5. Improve data disclosure and transparency
Though recent updates to federal data systems like IPEDS and College Scorecard have improved the public’s ability to access additional information on fields of study, earnings, and student debt, there is still a significant lack of basic information for students about comparable program costs and outcomes, and a lack of information for institutions, accreditors, researchers, and policymakers to drive understanding about program outcomes and inform policies related to graduate programs. Policy must, at a minimum, ensure data are reported on a student-level basis to calculate how programs are providing value to students and taxpayers, to ensure students are fully informed of their options before enrollment, and to equip providers with sufficient data to determine which programs are not best serving students.
Making policy changes through just one of these levers is unlikely to provide an effective solution to the challenges facing graduate student aid policy. Instead, a multipronged approach is needed, to address multiple shortcomings of the policy status quo simultaneously. For example, imposing new limits on borrowing for graduate students (lever 1) will mean that some students will no longer be able to afford to enroll. While in some instances, those changes in enrollment patterns may be desirable (for instance, enrollment declines at low-quality programs), it may also be a blow to equal opportunity, given the racial and socioeconomic distribution of those effects. Grant aid could be used (lever 2) to offset some of these undesirable consequences without harming individual borrowers.
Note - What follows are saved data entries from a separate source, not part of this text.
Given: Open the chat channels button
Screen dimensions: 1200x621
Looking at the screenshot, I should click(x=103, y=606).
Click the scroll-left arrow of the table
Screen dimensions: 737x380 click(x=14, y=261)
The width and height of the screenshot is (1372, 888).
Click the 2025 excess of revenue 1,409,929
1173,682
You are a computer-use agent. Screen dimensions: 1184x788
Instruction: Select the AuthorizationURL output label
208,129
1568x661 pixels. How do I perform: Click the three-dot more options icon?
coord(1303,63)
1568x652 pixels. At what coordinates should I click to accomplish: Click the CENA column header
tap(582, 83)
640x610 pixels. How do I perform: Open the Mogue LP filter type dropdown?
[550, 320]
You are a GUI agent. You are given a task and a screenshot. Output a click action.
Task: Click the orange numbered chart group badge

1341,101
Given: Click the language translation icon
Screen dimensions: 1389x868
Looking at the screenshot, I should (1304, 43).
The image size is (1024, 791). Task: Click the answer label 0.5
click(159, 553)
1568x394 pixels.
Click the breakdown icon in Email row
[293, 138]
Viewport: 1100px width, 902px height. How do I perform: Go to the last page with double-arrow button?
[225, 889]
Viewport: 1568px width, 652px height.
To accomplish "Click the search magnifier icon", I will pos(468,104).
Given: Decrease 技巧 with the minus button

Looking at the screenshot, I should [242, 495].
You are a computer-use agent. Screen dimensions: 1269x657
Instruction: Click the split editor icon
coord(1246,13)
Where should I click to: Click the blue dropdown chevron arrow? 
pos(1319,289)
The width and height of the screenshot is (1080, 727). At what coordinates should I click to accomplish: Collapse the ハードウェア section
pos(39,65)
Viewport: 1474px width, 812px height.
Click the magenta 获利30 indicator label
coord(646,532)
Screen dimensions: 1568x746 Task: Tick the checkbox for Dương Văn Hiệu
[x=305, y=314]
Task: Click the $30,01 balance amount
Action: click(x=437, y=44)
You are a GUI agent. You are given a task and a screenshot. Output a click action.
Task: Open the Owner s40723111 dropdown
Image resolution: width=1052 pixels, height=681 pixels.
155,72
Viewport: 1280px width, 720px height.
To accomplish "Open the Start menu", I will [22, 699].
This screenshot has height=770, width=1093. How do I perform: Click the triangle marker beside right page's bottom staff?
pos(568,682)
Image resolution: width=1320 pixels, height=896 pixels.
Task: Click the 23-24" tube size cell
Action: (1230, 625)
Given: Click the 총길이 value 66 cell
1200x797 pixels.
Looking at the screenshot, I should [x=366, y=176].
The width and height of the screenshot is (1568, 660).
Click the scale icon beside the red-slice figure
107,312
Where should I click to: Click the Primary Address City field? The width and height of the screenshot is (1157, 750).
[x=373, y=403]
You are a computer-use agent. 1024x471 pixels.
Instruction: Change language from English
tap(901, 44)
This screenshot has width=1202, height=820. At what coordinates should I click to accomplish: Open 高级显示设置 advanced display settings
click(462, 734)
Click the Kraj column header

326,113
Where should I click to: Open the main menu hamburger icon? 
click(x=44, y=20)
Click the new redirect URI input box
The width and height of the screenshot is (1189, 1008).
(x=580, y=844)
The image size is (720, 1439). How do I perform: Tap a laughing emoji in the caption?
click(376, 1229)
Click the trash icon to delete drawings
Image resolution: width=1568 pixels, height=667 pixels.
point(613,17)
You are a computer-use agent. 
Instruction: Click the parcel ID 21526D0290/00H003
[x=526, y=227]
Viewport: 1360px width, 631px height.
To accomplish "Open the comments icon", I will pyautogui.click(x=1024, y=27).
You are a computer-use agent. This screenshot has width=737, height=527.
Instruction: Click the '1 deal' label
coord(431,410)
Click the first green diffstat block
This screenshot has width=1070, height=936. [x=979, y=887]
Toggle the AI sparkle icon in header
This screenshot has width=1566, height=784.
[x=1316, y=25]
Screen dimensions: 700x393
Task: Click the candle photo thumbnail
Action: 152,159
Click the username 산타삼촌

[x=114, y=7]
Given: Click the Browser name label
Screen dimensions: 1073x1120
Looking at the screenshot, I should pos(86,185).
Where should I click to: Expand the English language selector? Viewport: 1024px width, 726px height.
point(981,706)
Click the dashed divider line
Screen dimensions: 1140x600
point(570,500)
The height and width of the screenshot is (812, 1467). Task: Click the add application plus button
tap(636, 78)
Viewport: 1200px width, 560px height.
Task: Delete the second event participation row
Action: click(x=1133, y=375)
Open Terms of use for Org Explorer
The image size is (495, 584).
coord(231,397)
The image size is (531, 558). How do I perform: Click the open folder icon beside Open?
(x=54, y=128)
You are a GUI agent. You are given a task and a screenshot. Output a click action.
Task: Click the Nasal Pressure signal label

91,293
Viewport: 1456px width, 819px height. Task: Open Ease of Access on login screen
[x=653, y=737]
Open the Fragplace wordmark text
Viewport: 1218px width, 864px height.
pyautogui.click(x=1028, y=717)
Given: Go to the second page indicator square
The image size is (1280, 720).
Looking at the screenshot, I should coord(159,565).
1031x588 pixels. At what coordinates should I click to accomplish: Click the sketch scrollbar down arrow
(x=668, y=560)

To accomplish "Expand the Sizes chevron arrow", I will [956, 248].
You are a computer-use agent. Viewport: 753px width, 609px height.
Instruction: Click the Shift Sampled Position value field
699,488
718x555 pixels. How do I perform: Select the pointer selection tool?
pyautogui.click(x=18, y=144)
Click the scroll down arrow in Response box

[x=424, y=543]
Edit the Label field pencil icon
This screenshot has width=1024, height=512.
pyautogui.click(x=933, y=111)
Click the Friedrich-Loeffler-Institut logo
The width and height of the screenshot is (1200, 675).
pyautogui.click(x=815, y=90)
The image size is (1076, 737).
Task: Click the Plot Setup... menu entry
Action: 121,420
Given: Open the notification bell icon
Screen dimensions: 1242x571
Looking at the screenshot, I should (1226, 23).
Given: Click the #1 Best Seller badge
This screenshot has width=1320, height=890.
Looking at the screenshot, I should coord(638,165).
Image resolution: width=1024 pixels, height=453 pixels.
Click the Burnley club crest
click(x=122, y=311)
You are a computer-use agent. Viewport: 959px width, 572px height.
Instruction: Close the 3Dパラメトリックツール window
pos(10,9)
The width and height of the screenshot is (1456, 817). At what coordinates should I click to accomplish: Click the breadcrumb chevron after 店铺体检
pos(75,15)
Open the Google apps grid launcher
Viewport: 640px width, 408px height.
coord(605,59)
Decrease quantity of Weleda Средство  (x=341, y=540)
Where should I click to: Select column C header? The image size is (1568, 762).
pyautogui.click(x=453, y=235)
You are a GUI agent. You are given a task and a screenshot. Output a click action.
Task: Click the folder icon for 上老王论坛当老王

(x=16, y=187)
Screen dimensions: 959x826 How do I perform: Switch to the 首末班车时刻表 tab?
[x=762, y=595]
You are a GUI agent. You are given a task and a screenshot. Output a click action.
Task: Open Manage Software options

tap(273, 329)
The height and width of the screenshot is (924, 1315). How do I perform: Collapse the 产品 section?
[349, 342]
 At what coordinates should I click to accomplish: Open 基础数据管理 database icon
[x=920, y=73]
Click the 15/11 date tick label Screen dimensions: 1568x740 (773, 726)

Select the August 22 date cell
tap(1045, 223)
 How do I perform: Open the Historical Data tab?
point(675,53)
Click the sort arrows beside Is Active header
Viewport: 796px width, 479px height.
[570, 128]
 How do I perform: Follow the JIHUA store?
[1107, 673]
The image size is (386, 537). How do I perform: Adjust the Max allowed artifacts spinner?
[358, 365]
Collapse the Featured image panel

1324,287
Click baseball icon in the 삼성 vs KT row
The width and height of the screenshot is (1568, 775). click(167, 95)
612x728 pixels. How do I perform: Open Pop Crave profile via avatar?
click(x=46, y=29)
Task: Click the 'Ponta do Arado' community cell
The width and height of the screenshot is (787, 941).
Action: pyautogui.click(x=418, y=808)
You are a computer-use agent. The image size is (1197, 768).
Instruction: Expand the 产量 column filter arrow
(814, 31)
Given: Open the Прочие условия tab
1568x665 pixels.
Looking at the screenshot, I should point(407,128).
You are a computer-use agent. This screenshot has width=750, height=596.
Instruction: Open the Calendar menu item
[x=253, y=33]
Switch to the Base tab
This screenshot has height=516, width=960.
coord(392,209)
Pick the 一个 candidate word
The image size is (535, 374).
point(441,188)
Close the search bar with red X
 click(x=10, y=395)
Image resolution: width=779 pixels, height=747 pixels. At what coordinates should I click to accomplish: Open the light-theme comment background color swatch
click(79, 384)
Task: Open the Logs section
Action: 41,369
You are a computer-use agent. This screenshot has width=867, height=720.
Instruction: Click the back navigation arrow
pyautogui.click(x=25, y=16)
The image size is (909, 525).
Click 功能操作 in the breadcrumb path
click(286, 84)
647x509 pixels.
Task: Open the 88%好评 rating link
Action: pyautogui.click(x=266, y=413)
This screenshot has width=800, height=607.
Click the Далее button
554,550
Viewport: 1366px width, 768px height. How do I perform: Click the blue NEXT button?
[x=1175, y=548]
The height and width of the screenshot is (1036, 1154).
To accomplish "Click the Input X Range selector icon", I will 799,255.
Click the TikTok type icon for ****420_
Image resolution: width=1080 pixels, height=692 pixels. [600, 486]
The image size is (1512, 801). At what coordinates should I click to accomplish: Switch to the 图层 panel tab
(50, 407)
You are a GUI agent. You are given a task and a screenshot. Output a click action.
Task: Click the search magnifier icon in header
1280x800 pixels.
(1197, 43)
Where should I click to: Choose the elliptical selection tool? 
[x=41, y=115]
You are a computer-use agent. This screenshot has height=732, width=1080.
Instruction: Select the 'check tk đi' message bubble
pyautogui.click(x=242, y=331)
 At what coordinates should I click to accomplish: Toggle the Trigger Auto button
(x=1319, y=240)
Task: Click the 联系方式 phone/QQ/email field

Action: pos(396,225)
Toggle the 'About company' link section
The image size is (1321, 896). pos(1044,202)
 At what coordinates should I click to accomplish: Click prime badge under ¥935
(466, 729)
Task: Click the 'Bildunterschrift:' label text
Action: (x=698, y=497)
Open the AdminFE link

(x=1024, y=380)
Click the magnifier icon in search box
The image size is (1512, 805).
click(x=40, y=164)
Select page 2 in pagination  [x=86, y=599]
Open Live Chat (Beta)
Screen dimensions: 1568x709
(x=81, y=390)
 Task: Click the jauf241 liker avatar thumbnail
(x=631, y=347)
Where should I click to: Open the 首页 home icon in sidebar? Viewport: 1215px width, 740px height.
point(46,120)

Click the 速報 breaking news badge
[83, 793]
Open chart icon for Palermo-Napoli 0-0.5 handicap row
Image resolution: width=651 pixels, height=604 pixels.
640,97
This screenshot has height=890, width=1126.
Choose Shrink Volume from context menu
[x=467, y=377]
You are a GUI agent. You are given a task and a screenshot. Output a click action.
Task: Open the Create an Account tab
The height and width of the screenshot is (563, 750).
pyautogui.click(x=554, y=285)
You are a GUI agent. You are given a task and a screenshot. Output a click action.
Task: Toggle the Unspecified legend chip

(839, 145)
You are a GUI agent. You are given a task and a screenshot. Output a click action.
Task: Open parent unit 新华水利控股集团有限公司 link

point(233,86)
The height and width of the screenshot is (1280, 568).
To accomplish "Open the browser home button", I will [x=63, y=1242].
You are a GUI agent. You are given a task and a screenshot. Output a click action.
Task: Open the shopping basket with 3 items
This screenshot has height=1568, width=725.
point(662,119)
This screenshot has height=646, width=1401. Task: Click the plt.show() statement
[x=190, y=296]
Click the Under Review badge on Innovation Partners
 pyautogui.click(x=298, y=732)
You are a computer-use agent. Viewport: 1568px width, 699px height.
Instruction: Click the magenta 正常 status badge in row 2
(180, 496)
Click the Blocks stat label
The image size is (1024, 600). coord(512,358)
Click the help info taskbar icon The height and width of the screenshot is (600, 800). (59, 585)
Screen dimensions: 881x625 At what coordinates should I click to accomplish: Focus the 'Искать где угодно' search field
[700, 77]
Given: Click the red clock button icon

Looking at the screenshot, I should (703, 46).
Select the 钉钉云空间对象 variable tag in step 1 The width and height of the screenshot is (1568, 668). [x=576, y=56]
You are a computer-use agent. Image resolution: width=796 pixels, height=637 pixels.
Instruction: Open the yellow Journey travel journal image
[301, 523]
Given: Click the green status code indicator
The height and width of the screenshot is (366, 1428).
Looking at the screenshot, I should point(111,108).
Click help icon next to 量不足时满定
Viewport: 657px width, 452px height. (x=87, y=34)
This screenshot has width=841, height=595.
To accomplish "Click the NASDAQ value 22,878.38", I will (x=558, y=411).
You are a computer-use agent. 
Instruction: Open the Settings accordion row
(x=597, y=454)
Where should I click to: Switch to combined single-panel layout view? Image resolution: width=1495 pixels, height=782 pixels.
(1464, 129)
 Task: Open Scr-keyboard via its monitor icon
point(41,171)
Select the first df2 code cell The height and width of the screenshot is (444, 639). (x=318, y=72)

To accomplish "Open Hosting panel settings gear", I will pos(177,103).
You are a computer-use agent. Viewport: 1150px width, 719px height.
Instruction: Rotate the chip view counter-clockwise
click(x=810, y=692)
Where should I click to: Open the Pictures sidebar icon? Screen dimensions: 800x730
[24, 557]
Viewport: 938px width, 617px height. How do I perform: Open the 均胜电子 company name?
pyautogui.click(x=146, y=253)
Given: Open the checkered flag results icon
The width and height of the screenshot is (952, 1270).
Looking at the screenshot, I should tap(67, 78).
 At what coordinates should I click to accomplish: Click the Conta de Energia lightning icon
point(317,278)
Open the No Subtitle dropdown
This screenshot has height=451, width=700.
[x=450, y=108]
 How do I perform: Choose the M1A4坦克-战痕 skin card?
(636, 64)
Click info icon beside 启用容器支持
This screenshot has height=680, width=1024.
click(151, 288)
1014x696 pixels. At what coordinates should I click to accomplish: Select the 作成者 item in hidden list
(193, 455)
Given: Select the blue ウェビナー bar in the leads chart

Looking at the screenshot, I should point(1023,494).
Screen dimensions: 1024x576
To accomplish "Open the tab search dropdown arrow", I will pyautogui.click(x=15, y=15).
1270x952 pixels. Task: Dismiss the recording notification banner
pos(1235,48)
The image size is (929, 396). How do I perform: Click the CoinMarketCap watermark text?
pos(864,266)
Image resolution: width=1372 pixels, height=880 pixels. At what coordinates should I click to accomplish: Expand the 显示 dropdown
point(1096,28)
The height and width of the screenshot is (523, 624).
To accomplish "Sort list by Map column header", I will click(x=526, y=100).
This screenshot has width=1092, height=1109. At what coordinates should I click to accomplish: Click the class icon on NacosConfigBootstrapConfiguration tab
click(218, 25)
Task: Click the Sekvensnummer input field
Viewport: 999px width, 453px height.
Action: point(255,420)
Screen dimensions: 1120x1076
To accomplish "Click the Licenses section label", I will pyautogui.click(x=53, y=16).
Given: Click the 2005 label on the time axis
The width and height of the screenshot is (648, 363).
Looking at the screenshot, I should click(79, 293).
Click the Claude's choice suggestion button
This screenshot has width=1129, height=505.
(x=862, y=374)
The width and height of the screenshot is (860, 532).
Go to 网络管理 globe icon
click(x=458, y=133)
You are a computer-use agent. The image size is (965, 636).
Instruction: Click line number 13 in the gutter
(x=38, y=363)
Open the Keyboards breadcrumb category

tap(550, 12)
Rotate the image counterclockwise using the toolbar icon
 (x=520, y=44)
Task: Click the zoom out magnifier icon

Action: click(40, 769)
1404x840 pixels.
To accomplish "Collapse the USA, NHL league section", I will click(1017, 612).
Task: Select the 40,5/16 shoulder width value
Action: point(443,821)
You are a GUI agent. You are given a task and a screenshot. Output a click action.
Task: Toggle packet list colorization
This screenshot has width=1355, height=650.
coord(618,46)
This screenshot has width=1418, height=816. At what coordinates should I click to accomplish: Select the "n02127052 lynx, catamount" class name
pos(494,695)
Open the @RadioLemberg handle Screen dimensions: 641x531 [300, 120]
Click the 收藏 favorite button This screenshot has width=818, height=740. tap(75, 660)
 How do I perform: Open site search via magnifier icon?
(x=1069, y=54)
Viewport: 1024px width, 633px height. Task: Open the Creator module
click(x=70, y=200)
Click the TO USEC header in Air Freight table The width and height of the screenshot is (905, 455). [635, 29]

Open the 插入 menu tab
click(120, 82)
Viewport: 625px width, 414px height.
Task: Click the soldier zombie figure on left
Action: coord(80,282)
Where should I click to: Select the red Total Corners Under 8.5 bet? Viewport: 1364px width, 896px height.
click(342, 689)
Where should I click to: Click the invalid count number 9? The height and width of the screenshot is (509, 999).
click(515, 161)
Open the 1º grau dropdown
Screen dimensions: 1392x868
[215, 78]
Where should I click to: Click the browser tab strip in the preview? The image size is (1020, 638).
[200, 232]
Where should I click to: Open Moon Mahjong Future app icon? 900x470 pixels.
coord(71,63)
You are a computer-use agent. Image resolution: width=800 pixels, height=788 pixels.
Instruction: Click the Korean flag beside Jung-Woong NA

If federal aid is made available to graduate students to enroll in programs without regard for the value those programs provide to students and taxpayers (lever 3), students can often be left worse off financially and at significant cost to taxpayers. Without reconsidering the regulation of private financial instruments (lever 4), some students could end up facing worse outcomes than the status quo. And without robust and transparent data about how these policies are impacting borrowers and graduate programs (lever 5), institutions, students, and policymakers will not be able to make needed adjustments in response to market signals or make informed choices about which programs will leave them better or worse off. Each of these levers could vary in its specifics and design, but the key to this framework is a holistic approach that draws from each lever in a balanced manner to create an effective and politically viable policy approach.